Hope this can help someone!
(I'll like if you mention source :P)
What we do is give out a jar with "Stubs" that you can compile against but it contains no implementation. When the actual product runs, we replace the stubs with a real jar.
But then in our case, we control where it runs.
In our case, also, we do exactly what you are asking. Any class has to request access to other classes (at runtime). I believe that's all custom implementation though and I'm not sure it will run on any JVM.
You can try to find/request/whatever the source code for the stuff I'm working on. There is a reference implementation available if you say you are interested in developing for cable boxes you might be able to get it. It's called the "tru2way" or "OCAP" reference stack implementation and I think the project is available on the java site somewhere. Might take a bit of googling--and I'm fairly sure you'll find it's all done in a special class loader or SecurityManager.
EDIT: I think I may be wrong. What we do is create "permissions" with the security manager based on the name of the class being accessed. When a thread tries to call a method on the class, we test it's permissions first (we write the code inside the "protected" class) and if the current thread does not have the permission identified by the name of the class, it throws an exception.

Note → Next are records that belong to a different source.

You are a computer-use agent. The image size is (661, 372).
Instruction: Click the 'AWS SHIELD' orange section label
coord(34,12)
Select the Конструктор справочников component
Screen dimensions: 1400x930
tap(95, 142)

Same effect as you are after, but slower and more verbose. But then we have to prevent kids from watching pr0n.
Edit 2: (Sorry!!)
Looking at permission descriptions like this makes me believe it must be at least partially possible:
This grants code permission to query a class for its public, protected, default (package) access, and private fields and/or methods. Although the code would have access to the private and protected field and method names, it would not have access to the private/protected field data and would not be able to invoke any private methods. Nevertheless, malicious code may use this information to better aim an attack. Additionally, it may invoke any public methods and/or access public fields in the class. This could be dangerous if the code would normally not be able to invoke those methods and/or access the fields because it can't cast the object to the class/interface with those methods and fields.
Otherwise how could applets be prevented from instantiating and accessing arbitrary JVM classes? It's possible that the "Dangerous" paths are all blocked the same way we block our stuff--by reading checking permissions every time they are called--but that quote above makes it seem like there is more available and most classes are completely blocked by default.

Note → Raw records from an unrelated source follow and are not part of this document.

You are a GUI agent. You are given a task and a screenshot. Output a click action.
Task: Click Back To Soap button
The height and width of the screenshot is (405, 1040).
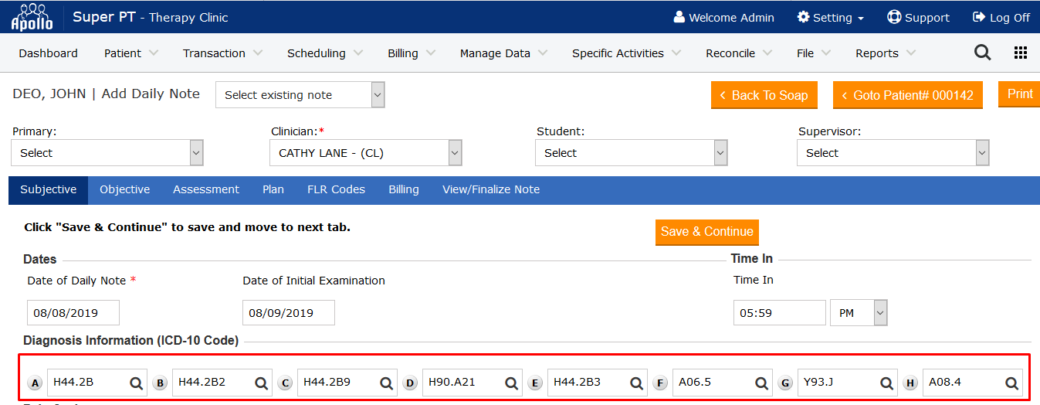[x=764, y=95]
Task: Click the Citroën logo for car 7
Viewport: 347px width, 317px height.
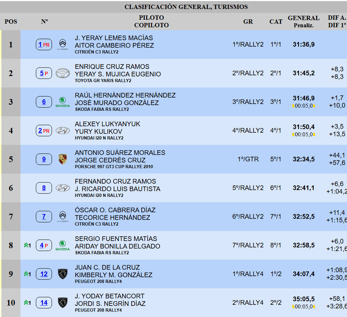Action: pyautogui.click(x=62, y=217)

This has interested me for a while but I never really looked into it.
One can only cast to an accessible type. By making GameState private, package-protected, or protected, you can restrict who can cast to it.

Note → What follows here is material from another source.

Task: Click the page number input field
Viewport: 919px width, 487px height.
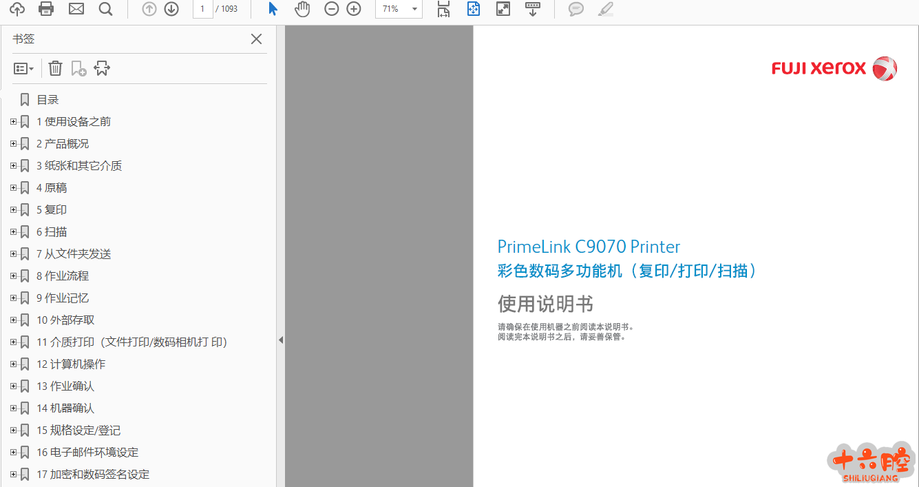Action: point(202,9)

If you are running untrusted code, be sure to install a security manager, as reflection may be used to circumvent access modifiers in its absensce (c.f. Field.setAccessible)
Nope, there is no way of doing this.
Best wishes,
Fabian
I don't know if what you're describing is possible in Java. In other languages you can overload typecast operators and have them throw an exception or something, but this is not possible in Java. Your best bet is probably to do it in one of the "many other ways" you talked about.